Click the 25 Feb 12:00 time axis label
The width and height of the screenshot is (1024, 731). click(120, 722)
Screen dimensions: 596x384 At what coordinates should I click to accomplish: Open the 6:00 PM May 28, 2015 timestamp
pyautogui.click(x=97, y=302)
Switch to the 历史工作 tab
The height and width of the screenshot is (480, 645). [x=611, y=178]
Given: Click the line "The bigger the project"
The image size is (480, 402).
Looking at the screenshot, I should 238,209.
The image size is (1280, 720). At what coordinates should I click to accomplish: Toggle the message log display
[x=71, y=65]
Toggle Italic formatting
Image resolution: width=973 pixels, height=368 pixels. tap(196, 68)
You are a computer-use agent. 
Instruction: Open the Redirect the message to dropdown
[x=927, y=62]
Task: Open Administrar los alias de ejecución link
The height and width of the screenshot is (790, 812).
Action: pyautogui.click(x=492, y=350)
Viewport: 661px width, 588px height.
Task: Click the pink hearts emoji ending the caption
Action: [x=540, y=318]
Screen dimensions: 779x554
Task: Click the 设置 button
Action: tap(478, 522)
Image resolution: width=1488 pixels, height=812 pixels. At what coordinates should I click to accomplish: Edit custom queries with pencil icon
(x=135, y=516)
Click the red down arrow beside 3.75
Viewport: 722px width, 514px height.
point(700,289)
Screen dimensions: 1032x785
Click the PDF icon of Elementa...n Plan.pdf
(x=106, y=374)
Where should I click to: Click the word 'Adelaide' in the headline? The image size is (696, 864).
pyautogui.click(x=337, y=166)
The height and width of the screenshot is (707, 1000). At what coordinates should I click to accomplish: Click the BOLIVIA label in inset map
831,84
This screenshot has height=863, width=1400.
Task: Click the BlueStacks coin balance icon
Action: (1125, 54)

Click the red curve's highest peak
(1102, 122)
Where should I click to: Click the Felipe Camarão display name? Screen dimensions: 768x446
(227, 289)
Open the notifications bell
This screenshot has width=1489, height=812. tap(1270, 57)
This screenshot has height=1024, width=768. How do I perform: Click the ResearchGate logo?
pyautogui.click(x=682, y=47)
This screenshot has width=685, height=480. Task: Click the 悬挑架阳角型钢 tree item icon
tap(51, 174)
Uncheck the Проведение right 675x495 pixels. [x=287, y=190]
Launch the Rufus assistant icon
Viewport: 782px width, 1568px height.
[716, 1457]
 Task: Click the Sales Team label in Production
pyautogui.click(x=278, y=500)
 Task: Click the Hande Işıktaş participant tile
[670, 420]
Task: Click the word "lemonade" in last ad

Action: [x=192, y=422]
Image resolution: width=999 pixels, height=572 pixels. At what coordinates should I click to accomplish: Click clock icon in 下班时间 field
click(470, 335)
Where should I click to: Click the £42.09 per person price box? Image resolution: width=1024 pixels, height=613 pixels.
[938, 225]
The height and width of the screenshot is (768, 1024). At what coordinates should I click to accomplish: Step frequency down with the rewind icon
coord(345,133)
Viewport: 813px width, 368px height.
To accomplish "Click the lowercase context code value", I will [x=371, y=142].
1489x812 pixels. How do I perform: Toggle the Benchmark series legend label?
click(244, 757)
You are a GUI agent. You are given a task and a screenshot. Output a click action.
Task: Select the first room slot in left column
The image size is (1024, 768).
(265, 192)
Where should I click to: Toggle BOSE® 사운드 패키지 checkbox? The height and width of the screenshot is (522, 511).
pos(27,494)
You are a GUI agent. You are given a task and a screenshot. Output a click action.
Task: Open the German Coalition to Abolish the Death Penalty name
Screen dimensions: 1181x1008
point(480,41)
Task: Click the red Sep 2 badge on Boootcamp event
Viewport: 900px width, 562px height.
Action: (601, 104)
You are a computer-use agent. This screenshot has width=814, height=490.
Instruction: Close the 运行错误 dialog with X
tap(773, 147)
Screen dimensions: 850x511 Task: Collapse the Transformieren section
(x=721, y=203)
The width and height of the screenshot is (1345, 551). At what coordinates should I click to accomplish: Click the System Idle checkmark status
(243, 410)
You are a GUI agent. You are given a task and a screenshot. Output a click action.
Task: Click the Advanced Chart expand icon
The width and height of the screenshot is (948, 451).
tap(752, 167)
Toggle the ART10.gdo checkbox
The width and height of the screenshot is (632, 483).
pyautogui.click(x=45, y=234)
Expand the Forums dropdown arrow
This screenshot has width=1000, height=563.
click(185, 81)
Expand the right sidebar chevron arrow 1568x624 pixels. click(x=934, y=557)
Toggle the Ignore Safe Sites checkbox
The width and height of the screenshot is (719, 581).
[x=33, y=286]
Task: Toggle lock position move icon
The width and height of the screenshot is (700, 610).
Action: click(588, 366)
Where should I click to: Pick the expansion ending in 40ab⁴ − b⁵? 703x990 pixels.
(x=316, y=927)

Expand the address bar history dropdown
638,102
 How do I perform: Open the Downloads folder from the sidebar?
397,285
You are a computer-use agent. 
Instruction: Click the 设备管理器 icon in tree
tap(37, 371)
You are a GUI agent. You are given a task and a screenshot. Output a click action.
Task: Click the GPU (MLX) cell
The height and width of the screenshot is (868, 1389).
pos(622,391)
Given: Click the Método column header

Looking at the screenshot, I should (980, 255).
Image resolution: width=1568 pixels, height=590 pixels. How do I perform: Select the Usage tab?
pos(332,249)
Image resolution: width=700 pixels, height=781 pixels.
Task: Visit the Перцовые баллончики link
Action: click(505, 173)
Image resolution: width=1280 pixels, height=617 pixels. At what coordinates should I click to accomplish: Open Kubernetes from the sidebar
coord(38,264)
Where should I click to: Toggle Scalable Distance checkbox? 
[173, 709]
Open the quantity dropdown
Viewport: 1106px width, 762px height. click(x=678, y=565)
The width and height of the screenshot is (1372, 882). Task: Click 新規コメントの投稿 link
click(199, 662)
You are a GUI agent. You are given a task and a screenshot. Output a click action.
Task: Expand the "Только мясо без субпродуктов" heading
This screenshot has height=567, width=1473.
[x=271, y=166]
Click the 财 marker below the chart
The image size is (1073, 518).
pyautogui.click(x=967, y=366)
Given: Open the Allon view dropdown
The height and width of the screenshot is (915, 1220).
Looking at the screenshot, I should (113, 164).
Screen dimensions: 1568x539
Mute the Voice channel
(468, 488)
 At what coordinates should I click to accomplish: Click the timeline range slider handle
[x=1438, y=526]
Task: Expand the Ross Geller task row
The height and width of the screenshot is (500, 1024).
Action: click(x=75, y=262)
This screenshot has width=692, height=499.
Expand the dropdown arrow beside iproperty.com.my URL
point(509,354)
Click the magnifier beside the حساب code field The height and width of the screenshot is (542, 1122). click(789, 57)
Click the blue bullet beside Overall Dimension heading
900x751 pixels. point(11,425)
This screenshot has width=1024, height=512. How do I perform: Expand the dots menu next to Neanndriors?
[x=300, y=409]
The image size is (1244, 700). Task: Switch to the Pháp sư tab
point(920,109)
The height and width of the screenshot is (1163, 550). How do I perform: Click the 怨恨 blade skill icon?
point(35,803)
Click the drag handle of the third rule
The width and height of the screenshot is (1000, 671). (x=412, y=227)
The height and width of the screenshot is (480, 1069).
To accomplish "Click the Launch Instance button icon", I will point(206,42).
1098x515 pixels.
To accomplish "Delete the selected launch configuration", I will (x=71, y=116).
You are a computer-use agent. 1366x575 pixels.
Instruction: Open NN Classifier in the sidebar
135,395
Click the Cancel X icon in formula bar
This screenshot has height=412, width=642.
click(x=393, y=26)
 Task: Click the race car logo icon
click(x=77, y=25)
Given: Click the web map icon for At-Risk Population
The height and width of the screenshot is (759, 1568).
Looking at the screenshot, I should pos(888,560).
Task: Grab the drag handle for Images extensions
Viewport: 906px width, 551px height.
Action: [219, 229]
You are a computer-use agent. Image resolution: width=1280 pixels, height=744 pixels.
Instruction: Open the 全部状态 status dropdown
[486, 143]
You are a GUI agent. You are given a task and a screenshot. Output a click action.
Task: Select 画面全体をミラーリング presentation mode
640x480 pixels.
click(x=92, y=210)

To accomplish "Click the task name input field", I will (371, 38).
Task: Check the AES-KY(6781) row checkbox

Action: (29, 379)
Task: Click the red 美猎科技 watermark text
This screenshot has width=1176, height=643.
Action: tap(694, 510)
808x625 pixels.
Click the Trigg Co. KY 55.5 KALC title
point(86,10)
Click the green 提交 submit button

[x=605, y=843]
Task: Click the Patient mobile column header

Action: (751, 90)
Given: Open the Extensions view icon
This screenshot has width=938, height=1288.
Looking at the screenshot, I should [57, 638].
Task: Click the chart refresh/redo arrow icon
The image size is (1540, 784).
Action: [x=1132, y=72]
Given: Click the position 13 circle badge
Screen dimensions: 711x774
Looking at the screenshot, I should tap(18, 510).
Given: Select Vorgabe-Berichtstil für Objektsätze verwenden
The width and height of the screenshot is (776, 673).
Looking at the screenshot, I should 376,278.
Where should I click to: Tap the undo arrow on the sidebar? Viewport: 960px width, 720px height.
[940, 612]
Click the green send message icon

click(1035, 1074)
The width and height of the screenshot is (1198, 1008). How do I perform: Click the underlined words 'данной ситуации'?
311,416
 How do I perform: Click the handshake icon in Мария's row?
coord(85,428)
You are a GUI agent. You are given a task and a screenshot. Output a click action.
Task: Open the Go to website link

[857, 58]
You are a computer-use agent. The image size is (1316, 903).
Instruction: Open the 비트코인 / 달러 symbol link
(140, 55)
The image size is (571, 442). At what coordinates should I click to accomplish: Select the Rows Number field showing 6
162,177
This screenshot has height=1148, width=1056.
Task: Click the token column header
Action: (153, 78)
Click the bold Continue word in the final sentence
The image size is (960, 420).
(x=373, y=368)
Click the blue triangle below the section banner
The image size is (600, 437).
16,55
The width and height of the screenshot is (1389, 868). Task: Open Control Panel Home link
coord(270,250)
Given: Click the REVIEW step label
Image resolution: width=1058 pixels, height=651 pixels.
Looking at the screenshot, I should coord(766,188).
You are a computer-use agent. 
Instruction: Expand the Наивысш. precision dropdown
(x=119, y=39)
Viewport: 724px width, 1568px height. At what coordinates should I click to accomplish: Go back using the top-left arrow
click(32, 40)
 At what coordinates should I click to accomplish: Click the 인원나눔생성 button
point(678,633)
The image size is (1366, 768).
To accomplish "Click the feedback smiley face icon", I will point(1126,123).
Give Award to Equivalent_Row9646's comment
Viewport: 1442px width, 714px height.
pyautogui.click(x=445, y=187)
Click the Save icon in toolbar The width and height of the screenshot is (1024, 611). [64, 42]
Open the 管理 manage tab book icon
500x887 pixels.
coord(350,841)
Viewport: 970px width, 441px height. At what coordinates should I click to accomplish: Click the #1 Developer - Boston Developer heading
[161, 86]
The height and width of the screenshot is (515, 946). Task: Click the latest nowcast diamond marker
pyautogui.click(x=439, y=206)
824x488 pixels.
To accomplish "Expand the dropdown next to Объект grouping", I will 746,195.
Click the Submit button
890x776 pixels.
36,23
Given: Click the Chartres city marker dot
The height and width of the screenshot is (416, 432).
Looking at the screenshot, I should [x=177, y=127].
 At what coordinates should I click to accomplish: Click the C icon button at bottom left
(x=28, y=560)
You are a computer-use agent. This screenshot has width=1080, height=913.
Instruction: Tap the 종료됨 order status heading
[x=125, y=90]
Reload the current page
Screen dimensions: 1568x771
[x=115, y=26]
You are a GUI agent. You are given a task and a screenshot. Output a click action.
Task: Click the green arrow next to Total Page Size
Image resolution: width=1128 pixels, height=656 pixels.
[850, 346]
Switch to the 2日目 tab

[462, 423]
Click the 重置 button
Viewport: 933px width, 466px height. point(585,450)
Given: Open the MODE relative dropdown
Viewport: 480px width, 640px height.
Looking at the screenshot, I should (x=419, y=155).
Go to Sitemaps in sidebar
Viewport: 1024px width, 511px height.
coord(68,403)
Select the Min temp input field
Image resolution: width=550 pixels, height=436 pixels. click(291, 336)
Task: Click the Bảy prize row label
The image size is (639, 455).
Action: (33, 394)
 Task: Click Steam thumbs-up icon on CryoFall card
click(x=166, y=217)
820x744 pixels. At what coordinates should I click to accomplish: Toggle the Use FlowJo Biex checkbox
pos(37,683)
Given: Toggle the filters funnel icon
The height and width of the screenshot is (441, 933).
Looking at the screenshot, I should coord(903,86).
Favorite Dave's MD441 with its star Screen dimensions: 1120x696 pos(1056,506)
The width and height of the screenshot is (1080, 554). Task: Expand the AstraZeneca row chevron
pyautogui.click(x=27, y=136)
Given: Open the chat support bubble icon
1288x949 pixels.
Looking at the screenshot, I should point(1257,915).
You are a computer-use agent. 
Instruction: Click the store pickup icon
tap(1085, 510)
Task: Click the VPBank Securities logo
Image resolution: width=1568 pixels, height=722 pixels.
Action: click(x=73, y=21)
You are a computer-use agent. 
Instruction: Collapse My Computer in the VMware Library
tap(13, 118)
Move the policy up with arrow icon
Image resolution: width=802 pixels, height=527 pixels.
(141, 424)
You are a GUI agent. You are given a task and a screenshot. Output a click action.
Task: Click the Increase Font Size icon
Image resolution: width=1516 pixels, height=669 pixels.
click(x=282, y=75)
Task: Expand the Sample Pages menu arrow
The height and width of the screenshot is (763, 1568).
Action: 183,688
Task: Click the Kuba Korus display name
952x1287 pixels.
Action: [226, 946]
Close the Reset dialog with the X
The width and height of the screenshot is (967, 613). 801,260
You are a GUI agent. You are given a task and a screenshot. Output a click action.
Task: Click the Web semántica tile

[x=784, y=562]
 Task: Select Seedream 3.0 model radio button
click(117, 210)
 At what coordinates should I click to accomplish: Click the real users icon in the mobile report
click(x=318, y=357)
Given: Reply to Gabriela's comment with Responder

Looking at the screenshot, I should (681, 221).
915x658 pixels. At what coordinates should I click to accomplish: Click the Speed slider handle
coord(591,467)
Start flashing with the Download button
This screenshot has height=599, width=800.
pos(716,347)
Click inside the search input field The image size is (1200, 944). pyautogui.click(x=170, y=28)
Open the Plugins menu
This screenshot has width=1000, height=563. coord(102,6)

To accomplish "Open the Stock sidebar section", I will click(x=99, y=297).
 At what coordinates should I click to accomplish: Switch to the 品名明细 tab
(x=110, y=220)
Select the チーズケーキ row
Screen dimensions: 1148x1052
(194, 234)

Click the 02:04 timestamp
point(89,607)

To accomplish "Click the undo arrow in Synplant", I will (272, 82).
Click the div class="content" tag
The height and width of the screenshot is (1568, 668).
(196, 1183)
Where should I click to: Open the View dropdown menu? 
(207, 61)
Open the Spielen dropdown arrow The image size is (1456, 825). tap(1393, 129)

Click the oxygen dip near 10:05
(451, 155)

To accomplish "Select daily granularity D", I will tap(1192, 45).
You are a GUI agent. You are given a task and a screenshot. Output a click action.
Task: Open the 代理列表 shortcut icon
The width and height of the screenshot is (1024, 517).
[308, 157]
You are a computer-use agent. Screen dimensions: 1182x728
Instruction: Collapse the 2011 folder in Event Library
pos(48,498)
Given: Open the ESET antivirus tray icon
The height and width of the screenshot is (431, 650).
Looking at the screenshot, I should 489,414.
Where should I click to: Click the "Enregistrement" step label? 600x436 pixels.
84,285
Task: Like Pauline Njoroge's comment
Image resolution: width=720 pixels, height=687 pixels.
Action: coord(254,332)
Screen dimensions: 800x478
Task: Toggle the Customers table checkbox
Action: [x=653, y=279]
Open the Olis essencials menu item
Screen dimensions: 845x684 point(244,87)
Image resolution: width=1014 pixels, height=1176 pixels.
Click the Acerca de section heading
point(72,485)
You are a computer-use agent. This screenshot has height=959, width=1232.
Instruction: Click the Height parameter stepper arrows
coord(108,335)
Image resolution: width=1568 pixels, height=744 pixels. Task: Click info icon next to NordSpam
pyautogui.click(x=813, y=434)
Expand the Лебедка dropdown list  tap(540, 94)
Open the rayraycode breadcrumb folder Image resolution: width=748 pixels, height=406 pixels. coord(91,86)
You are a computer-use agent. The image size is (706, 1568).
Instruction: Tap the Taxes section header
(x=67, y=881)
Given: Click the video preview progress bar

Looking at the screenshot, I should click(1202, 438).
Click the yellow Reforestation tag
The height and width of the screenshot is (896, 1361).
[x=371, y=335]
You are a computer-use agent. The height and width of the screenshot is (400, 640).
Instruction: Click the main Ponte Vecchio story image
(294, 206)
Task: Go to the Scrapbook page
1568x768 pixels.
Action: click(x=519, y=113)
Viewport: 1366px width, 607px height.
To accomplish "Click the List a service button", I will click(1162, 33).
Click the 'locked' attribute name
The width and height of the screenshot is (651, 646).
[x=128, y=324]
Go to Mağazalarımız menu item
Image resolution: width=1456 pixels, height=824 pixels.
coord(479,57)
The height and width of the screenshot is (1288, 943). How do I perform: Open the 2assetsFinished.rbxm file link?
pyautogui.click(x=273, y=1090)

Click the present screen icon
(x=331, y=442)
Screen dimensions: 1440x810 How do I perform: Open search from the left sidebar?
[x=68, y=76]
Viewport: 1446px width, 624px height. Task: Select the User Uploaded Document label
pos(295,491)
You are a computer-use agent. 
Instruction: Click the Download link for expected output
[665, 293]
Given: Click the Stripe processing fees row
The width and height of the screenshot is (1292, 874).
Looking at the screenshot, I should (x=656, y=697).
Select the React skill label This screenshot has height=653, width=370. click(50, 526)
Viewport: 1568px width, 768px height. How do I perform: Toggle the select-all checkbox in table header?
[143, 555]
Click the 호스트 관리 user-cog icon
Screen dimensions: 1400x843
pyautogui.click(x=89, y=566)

## Exercise
Of the entries above, transcribe exactly those lines that fall between the line containing "Screen dimensions: 1181x1008" and the line containing "has width=814, height=490.", together with those two lines.

## Solution to this task
Screen dimensions: 1181x1008
point(480,41)
Task: Click the red Sep 2 badge on Boootcamp event
Viewport: 900px width, 562px height.
Action: (601, 104)
You are a computer-use agent. This screenshot has width=814, height=490.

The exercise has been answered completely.